• _Data section_
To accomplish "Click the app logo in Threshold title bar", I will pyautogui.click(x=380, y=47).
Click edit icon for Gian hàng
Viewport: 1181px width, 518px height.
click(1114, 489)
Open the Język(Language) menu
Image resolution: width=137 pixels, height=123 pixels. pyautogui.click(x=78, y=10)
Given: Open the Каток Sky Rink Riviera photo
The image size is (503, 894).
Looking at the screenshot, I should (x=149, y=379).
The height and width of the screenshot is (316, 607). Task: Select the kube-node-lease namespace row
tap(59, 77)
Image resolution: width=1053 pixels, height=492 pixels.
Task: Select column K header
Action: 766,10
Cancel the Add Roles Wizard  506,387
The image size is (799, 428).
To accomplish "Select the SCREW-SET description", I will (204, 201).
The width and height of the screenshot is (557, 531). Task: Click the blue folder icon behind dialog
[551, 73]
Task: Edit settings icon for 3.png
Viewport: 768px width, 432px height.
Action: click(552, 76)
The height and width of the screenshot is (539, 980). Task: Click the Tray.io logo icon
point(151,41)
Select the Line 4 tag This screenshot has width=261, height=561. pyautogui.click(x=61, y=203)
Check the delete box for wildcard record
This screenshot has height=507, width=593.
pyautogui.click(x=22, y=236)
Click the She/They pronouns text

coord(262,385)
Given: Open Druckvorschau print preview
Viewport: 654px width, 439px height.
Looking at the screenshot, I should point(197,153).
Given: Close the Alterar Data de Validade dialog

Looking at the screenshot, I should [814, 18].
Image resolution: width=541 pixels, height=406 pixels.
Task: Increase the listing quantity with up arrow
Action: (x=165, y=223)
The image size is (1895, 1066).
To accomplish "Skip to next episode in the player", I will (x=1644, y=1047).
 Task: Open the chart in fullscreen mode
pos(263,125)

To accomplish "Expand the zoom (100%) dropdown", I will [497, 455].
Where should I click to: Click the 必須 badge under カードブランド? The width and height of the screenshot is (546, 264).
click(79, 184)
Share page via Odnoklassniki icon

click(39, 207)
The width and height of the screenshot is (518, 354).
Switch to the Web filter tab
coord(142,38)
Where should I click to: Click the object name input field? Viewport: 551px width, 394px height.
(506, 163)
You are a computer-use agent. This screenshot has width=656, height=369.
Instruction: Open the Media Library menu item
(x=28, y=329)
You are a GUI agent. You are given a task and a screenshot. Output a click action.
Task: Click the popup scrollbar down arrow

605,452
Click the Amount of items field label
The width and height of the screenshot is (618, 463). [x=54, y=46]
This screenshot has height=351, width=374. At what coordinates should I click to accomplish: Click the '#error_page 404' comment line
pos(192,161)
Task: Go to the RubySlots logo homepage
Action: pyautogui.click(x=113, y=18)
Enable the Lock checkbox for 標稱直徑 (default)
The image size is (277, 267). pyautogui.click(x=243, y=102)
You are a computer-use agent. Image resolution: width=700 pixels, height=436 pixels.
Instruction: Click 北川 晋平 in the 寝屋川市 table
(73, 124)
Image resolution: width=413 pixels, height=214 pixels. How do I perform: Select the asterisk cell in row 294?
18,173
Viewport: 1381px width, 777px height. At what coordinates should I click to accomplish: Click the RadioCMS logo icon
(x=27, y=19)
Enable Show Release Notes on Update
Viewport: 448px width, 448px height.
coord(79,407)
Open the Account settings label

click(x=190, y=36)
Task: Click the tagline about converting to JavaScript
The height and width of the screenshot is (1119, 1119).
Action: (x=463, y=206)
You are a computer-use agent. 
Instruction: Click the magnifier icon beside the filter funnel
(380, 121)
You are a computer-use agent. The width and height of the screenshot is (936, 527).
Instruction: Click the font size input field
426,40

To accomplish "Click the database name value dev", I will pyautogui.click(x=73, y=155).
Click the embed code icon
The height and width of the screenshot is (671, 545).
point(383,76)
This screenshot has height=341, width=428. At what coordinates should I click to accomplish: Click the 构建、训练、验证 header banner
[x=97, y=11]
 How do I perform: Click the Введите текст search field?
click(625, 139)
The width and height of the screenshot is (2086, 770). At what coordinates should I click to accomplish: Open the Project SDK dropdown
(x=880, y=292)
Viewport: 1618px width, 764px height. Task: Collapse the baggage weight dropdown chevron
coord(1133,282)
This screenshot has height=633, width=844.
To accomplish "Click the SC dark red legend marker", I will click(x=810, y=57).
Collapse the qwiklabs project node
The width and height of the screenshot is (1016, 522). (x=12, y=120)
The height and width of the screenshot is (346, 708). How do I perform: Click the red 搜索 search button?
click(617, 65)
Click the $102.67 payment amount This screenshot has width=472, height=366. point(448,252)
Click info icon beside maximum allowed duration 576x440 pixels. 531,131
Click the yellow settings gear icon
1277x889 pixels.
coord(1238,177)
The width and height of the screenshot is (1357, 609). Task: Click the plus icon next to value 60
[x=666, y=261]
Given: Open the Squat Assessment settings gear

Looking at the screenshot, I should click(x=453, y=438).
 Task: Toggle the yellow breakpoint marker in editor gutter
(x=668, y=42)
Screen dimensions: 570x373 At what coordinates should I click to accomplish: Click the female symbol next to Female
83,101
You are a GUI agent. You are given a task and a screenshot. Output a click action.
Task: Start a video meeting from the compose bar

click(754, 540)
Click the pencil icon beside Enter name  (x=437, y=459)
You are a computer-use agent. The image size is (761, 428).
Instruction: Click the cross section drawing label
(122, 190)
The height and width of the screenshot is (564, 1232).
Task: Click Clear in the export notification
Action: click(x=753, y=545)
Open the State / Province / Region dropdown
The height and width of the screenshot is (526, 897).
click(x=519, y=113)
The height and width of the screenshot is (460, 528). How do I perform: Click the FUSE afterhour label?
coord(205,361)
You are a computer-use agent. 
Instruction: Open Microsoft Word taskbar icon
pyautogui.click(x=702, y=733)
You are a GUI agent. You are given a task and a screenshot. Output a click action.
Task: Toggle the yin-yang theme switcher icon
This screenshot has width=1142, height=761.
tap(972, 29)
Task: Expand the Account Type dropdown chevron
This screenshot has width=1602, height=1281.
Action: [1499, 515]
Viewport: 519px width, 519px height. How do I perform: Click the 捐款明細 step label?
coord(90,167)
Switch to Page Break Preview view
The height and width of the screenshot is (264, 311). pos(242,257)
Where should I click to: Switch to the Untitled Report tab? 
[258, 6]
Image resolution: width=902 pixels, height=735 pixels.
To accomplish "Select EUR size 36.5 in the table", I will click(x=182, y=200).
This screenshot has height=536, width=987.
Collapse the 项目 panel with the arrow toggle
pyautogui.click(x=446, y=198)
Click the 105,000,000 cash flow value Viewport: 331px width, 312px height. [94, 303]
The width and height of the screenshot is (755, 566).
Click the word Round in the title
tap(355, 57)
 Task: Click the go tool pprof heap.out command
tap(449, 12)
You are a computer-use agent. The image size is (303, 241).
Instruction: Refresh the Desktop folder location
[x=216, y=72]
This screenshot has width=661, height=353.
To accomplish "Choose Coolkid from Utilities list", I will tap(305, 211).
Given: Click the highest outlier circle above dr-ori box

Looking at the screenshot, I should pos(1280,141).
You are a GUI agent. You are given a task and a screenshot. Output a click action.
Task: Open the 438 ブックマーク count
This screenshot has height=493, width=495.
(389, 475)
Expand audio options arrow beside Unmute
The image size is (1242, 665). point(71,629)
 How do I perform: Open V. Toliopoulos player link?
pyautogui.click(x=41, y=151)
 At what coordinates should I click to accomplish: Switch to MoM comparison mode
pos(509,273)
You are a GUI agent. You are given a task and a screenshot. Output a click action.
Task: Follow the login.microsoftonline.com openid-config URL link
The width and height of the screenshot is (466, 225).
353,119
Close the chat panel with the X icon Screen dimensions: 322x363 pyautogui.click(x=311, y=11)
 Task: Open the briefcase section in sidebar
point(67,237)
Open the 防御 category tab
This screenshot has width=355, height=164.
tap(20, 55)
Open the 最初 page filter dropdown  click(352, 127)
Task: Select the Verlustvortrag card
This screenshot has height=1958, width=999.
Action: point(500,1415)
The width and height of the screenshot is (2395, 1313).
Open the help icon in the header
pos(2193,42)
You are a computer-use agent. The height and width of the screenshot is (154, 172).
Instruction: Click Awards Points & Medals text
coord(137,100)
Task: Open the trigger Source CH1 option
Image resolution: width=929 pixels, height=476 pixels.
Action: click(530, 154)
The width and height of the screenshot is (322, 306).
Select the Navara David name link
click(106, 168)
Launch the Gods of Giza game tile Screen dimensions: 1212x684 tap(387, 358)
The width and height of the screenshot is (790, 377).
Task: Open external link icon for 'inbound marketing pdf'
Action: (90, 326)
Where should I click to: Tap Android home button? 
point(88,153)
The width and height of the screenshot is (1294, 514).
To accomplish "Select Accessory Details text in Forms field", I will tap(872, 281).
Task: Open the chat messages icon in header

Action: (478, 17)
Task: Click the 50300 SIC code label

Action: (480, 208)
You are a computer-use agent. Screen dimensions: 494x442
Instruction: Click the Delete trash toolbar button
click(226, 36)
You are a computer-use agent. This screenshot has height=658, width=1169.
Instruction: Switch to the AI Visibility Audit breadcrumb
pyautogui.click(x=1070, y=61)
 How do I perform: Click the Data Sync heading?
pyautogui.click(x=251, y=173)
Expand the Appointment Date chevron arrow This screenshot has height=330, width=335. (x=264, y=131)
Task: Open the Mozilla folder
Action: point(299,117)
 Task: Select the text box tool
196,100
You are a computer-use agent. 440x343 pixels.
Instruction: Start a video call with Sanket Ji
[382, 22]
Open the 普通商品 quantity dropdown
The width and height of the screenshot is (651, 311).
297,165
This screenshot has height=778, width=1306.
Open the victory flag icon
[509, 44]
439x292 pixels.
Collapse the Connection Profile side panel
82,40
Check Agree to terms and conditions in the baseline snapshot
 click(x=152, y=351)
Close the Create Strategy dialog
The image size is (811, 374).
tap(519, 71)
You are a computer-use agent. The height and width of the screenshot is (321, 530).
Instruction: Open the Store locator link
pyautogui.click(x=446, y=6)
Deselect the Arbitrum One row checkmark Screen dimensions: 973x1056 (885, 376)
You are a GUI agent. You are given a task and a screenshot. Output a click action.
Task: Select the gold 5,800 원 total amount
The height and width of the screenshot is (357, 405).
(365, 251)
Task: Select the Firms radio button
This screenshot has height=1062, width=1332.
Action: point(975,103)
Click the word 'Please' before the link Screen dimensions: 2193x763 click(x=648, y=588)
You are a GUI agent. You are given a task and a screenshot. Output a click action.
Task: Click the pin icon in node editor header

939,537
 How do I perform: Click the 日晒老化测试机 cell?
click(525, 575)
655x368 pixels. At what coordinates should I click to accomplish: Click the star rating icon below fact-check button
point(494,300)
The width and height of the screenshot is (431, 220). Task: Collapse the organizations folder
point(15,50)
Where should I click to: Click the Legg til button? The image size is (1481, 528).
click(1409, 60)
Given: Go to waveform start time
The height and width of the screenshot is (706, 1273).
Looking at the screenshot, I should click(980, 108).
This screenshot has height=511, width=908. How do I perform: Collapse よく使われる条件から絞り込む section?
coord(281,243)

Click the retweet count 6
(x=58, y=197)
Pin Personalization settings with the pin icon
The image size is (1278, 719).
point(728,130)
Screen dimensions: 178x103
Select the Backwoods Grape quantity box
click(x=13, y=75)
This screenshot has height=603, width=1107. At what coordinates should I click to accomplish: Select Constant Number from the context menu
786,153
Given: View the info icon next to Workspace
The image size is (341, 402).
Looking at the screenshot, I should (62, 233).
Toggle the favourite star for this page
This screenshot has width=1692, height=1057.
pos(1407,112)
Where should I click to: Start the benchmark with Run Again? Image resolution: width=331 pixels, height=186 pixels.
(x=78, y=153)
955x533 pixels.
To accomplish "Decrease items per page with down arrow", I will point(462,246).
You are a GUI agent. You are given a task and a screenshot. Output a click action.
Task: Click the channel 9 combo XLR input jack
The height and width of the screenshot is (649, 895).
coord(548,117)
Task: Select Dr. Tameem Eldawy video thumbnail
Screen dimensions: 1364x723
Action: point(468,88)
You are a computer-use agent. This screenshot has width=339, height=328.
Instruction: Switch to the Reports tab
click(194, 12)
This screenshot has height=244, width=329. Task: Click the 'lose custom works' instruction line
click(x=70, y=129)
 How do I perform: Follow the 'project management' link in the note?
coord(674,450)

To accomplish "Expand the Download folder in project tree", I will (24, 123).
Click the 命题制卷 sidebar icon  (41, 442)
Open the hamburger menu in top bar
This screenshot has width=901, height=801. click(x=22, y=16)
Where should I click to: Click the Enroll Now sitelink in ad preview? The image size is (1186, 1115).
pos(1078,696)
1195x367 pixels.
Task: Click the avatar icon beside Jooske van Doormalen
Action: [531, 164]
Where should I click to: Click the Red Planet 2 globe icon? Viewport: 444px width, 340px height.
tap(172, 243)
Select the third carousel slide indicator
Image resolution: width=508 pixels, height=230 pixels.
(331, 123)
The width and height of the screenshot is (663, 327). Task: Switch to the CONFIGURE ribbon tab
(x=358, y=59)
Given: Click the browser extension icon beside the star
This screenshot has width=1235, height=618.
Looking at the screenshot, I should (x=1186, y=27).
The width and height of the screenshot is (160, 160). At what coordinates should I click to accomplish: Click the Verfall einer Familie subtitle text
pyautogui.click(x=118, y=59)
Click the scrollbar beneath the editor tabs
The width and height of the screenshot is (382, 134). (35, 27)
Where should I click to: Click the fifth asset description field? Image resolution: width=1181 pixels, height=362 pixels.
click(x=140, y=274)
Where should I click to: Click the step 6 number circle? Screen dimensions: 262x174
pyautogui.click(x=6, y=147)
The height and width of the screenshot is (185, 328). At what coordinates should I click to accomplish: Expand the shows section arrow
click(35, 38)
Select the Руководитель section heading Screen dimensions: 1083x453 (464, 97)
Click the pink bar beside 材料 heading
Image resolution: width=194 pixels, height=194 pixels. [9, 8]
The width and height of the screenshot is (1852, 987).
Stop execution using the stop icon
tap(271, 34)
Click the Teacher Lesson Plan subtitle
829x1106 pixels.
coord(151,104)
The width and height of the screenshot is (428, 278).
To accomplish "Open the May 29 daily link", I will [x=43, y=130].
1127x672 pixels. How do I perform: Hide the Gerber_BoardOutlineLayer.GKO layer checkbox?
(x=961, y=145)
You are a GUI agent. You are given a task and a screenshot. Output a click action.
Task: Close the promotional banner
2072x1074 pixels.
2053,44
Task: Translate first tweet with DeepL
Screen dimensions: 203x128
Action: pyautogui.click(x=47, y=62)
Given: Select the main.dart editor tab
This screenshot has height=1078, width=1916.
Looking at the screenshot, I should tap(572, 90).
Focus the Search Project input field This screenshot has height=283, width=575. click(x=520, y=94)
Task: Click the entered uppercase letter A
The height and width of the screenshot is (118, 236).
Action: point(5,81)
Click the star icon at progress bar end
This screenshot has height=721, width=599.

• _Goal of the exercise_
Reproduce the records verbatim, from the line containing "Where should I click to: Click the step" through the line containing "coord(151,104)", both lines included.

• _Solution for this problem_
Where should I click to: Click the step 6 number circle? Screen dimensions: 262x174
pyautogui.click(x=6, y=147)
The height and width of the screenshot is (185, 328). At what coordinates should I click to accomplish: Expand the shows section arrow
click(35, 38)
Select the Руководитель section heading Screen dimensions: 1083x453 (464, 97)
Click the pink bar beside 材料 heading
Image resolution: width=194 pixels, height=194 pixels. [9, 8]
The width and height of the screenshot is (1852, 987).
Stop execution using the stop icon
tap(271, 34)
Click the Teacher Lesson Plan subtitle
829x1106 pixels.
coord(151,104)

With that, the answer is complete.